WHAT NEEDS TO BE DONE> Each line in the records below that has the word "question" should be copied.

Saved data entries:
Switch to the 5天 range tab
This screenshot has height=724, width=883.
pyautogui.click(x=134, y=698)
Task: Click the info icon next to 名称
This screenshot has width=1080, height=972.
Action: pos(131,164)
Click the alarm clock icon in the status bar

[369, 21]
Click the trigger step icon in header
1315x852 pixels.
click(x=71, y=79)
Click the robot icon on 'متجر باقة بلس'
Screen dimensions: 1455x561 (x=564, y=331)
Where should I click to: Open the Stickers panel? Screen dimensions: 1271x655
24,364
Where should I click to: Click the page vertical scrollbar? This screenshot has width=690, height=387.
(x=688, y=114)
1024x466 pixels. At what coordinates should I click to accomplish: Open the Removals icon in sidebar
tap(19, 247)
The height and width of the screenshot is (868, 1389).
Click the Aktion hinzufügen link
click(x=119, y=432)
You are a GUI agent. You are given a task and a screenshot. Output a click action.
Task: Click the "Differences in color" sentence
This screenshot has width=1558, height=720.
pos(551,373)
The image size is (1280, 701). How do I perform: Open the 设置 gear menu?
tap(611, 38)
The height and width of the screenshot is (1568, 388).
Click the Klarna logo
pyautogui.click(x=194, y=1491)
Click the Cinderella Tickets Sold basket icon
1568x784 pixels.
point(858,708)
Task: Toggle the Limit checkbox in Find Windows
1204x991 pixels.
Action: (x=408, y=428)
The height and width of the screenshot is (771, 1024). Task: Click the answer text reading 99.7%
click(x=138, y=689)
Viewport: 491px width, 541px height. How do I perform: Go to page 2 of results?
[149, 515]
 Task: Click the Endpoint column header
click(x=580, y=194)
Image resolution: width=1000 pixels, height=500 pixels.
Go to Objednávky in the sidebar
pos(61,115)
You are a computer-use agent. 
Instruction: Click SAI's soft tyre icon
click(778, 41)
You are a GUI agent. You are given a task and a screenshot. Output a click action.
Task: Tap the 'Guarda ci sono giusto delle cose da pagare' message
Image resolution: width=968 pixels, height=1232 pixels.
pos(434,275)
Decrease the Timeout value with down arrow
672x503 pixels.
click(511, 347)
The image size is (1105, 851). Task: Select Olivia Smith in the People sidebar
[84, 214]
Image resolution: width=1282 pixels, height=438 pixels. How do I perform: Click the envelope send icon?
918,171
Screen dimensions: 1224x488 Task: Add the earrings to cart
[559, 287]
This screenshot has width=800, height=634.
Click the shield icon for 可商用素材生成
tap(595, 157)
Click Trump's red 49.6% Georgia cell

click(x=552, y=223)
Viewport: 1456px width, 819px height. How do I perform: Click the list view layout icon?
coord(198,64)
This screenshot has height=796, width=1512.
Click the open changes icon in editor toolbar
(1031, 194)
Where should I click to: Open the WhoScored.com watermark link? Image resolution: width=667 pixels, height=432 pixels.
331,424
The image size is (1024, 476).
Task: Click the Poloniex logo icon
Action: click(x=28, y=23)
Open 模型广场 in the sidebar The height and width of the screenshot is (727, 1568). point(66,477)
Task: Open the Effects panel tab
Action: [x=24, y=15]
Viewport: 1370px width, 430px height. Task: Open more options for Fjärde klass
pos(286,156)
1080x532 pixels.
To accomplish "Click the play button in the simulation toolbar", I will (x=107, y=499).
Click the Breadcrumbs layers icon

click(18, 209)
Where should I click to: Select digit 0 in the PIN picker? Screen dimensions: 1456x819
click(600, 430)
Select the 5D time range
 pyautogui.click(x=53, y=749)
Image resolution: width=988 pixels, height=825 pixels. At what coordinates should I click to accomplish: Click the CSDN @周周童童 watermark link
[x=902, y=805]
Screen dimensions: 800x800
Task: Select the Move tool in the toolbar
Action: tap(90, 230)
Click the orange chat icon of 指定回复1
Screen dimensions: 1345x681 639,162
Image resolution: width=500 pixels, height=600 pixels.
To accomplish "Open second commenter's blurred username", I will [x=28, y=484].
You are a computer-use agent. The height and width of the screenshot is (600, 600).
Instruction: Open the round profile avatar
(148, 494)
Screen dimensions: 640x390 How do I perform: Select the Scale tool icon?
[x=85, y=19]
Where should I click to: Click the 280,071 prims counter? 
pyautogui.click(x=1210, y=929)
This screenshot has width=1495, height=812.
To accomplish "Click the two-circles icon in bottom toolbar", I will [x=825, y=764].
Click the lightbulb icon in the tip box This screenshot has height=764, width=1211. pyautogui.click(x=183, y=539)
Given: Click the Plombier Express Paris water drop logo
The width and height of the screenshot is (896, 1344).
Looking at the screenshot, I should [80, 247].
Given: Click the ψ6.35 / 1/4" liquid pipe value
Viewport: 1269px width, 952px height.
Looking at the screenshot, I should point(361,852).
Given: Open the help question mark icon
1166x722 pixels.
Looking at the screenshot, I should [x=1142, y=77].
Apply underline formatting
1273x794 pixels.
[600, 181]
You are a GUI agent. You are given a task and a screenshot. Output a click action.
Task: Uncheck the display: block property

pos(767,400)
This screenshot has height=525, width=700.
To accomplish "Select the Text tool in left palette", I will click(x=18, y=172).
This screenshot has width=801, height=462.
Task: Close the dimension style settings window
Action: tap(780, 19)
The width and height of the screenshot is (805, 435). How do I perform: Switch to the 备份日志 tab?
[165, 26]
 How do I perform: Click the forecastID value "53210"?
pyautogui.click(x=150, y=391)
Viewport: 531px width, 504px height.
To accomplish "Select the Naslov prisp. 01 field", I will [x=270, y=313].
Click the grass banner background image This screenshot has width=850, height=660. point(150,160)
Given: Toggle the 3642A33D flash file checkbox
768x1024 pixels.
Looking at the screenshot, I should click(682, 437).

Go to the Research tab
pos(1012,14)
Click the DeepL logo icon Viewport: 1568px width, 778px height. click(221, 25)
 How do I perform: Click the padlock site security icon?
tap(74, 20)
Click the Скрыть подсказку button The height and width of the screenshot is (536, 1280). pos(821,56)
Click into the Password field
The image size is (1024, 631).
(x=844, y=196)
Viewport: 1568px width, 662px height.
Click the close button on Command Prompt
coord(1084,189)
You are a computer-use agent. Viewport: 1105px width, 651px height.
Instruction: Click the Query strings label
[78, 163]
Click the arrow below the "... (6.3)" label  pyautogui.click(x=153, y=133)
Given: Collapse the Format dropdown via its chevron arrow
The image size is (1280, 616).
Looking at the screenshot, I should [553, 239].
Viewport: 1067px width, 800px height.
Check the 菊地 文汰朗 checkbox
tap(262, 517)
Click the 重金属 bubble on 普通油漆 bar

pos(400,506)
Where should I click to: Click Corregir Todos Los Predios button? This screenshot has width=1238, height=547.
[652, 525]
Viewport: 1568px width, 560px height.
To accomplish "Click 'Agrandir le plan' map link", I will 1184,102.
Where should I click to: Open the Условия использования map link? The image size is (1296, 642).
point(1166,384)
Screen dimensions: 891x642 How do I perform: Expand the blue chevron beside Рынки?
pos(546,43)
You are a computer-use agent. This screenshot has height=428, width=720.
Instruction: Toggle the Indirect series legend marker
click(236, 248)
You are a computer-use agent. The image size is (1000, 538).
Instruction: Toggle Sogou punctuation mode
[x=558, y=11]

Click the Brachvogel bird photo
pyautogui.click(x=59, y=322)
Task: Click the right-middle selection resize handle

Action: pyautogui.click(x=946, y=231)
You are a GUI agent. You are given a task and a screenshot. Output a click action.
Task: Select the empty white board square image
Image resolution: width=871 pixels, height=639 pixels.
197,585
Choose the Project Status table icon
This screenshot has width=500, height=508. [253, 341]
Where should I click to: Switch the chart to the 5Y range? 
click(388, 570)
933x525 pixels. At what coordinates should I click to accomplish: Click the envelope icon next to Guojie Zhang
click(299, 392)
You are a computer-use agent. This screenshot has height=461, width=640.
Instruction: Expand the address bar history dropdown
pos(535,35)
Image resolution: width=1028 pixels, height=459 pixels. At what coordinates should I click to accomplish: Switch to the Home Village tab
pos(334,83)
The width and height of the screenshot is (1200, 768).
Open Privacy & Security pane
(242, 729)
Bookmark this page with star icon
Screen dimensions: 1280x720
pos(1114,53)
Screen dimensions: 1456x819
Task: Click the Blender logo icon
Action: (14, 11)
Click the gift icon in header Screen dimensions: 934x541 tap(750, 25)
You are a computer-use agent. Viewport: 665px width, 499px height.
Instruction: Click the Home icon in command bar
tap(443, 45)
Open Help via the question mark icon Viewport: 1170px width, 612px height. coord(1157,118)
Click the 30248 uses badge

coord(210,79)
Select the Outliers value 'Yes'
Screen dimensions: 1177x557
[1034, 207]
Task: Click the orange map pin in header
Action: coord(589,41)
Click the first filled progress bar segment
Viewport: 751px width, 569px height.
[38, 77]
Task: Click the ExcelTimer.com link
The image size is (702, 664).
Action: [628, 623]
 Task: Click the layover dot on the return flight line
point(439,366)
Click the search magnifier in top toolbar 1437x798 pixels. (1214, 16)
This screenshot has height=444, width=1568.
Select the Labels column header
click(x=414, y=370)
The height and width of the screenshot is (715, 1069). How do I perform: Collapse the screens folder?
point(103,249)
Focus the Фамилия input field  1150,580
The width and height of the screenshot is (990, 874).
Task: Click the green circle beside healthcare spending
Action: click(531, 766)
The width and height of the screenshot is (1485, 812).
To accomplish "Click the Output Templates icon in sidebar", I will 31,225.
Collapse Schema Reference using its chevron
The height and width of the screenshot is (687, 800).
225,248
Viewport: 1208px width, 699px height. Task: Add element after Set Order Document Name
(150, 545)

REPLY TO THE EXERCISE>
Given: Open the help question mark icon
Open Help via the question mark icon Viewport: 1170px width, 612px height. coord(1157,118)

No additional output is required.